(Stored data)

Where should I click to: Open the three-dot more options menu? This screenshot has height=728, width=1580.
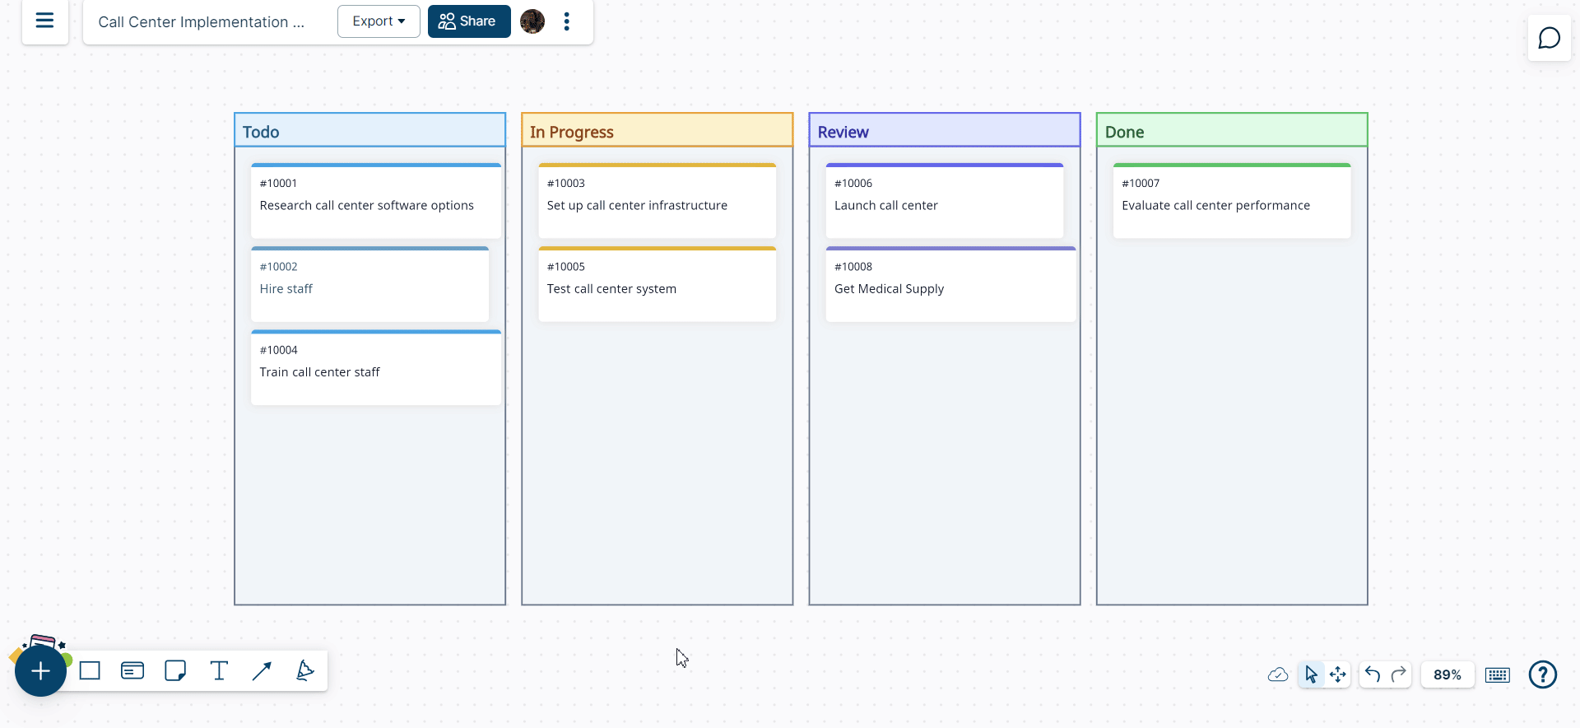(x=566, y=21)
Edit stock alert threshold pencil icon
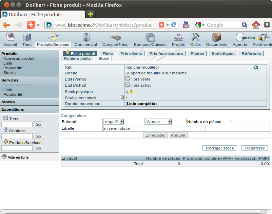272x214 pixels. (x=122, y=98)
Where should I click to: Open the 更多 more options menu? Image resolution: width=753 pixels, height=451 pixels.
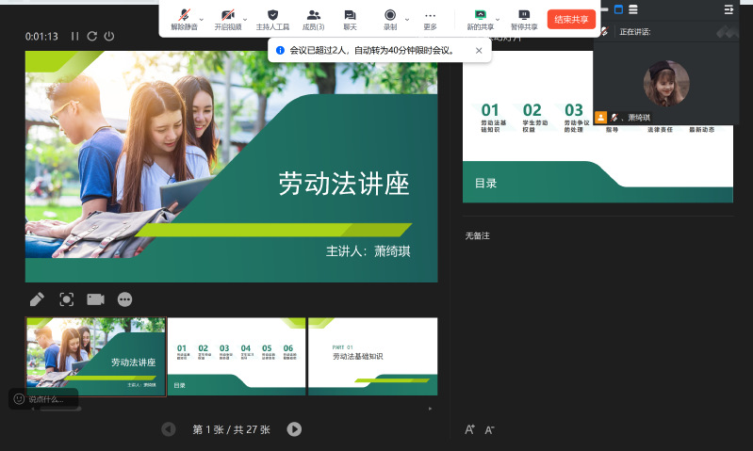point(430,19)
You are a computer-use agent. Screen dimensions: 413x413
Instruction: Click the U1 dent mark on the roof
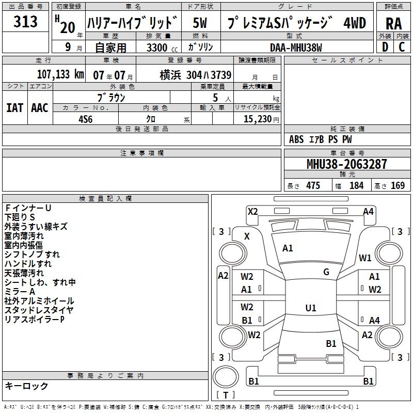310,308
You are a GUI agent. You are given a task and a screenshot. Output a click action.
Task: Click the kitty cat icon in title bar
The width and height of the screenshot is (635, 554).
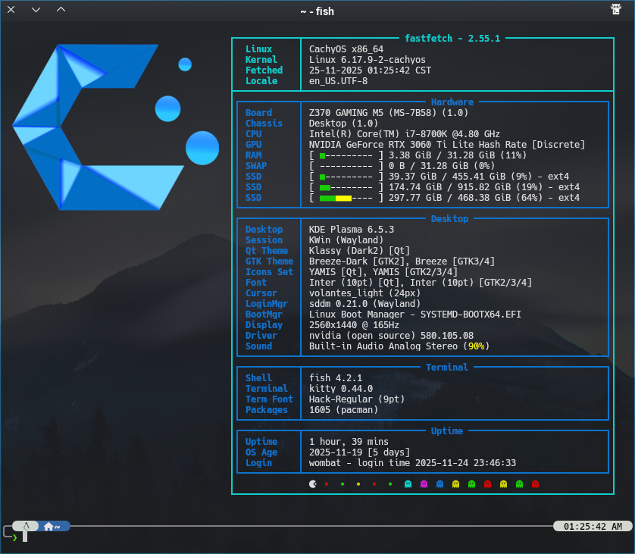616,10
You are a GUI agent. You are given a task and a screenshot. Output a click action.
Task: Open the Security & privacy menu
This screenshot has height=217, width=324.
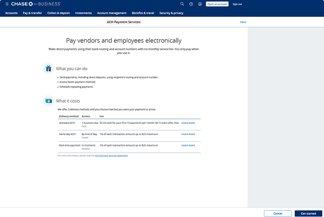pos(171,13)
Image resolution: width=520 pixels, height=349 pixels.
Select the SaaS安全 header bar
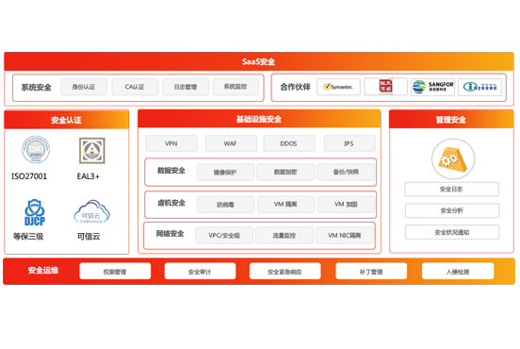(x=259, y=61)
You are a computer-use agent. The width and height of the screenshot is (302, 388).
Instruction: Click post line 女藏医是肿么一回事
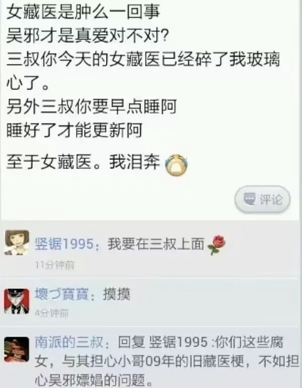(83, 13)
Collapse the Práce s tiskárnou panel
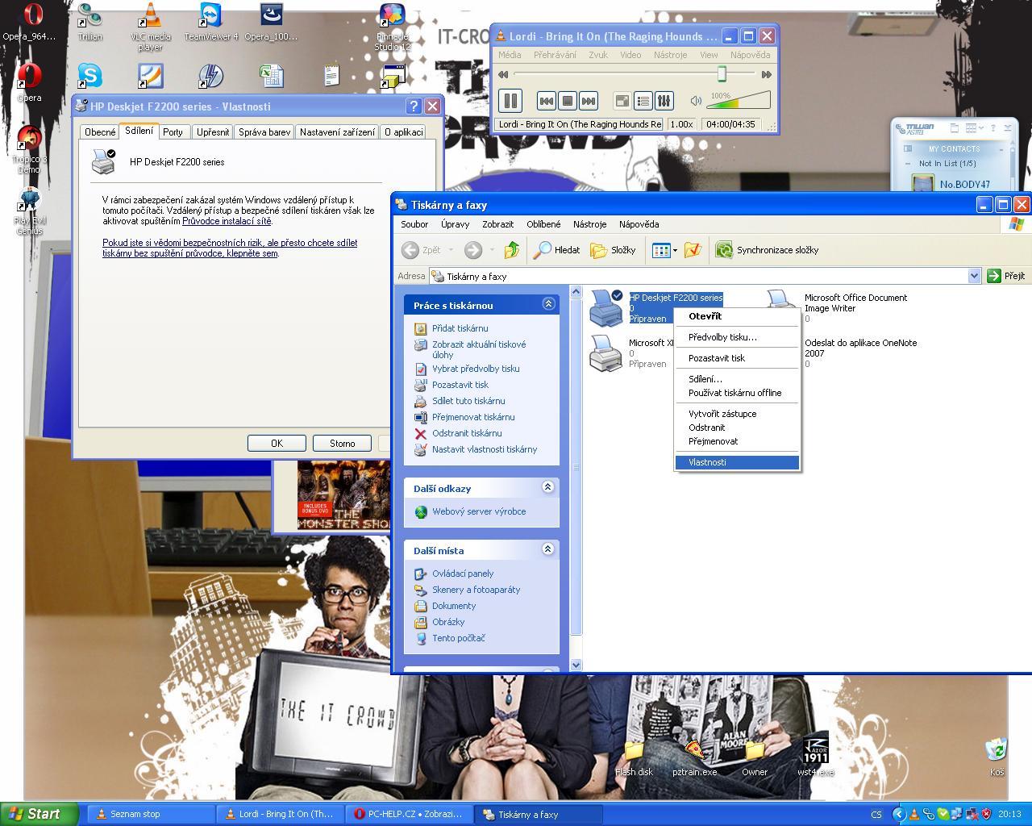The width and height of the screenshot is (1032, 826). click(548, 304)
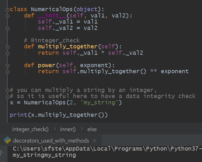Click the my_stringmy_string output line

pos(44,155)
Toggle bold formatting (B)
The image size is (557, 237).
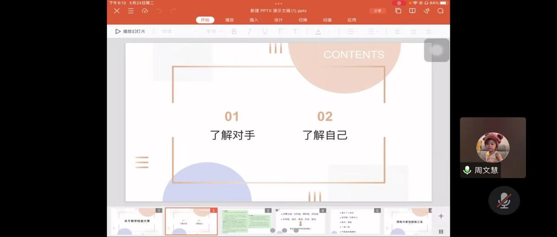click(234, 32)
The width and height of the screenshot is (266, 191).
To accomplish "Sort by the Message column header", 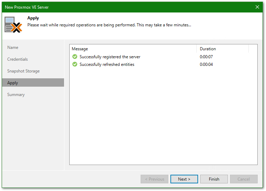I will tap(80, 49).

* **Problem details**
A single figure is expected: the count of lines in the data above that include the word "agent".

* **Written answer**
4